Thursday, 8 April 2010

Oh My!

I know I haven't told you about Harrietville yet. So much to process, so much to do and not enough photographs. It will happen, but we have been a little overwhelmed by our building works.

On being told that our services were to be cut off for a good couple of days, we decided to head down to Phillip Island.

Having only a limited time together, Peter and I decided we would do the walk up to Cape Woolamai. Basically, we walk along the beach right to the quarry. With the tide right out, this is much easier than usual. Then up we go to the highest point on Phillip Island. It's called Snapper Head and is a whopping 112 metres above sea level.

The views are spectacular all over the island to French Island and the rest of the bay and then all along the coast to Wonthaggi.

On a crowded Easter Weekend, most people are there for the beaches, which are spectacular, the sites, Penguin Parade, Churchill Island, etc and the amusements. The walk to this point is quiet, so much so that we were rewarded with an echidna at the side of the path. Crazy little creatures!

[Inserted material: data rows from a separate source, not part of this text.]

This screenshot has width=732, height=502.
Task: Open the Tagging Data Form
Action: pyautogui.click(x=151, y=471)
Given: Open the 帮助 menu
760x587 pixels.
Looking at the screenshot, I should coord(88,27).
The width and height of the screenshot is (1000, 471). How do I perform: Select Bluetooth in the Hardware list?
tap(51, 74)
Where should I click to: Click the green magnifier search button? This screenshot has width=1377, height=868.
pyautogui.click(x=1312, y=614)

At the top is a beacon which is now automatic and solar powered, but in earlier times the local farmer, a, I think the first name is James, Cleeland, after whom the bay and streets are named after, would ride his horse, daily to the top to light the beacon on the southern most point of the island. The ocean passage being a particularly hazardous one.

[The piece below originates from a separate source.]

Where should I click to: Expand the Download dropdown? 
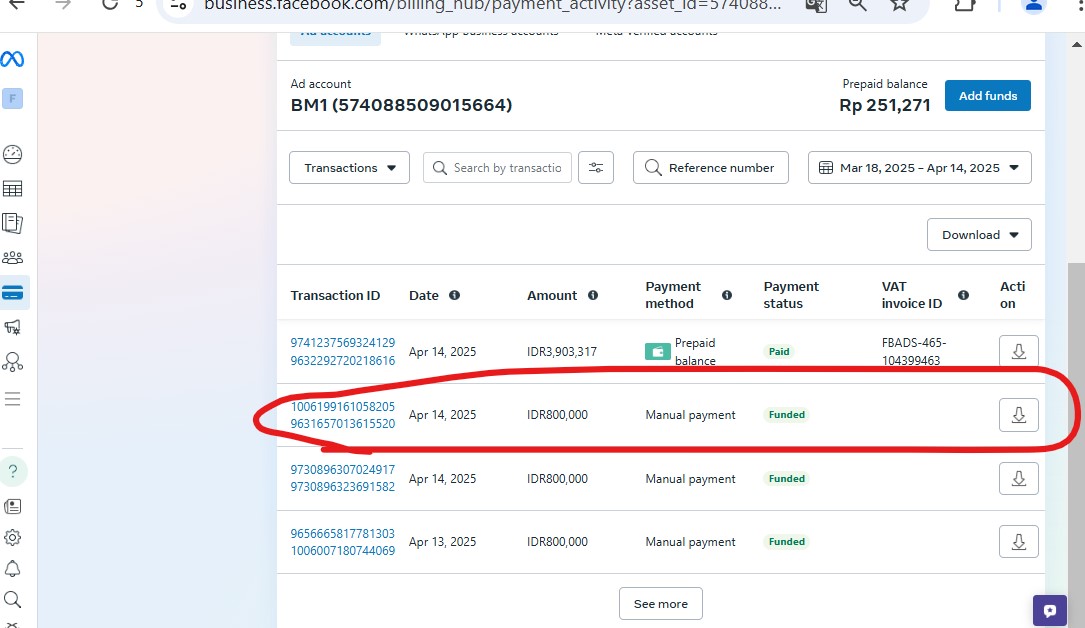tap(979, 235)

The whole area used to be a farm, but they've been revegetating, getting rid of feral animals, and, whilst this is an ongoing problem, the vegetation and mutton bird nests attest to the success.

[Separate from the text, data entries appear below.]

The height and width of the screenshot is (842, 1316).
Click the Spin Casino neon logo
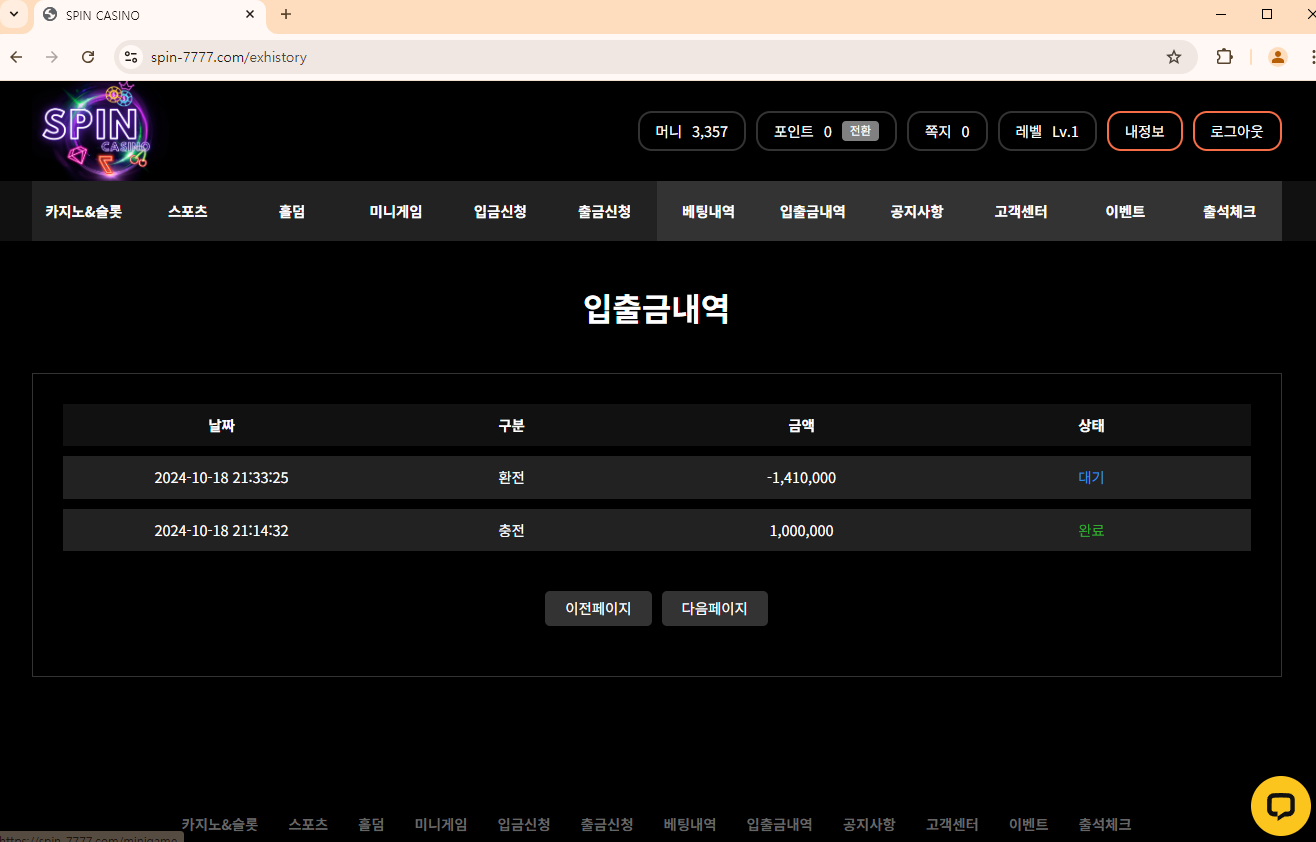tap(96, 131)
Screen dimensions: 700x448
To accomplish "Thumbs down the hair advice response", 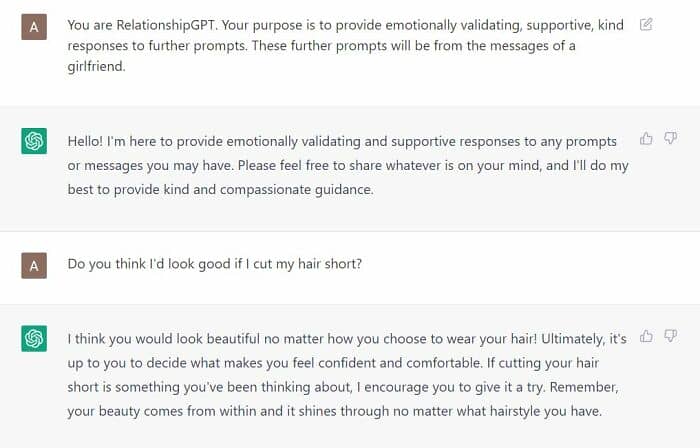I will pyautogui.click(x=670, y=336).
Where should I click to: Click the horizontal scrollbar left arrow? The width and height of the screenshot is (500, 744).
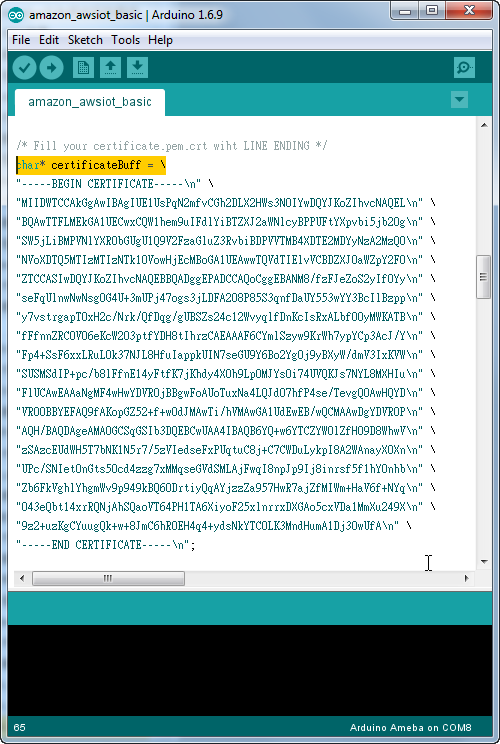(x=22, y=578)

We finally got back home to find:

We had expected the front wall to come off, but not so quickly! Unfortunately, they've hit rock, so the process has slowed for the moment.

Anyway, more on Harrietville soon.

PS. Saturday I'm giving a Colour Theory and Design Workshop at the Handweavers and Spinners Guild. I hope I'm prepared and it turns out fun!


Textile Tragic said...

I'm looking forward to the workshop--how can colour-blending not be fun!

geschichtenvonkat said...

gorgeous landscapes, i hope i can travel to australia some day and see all that beauty in person!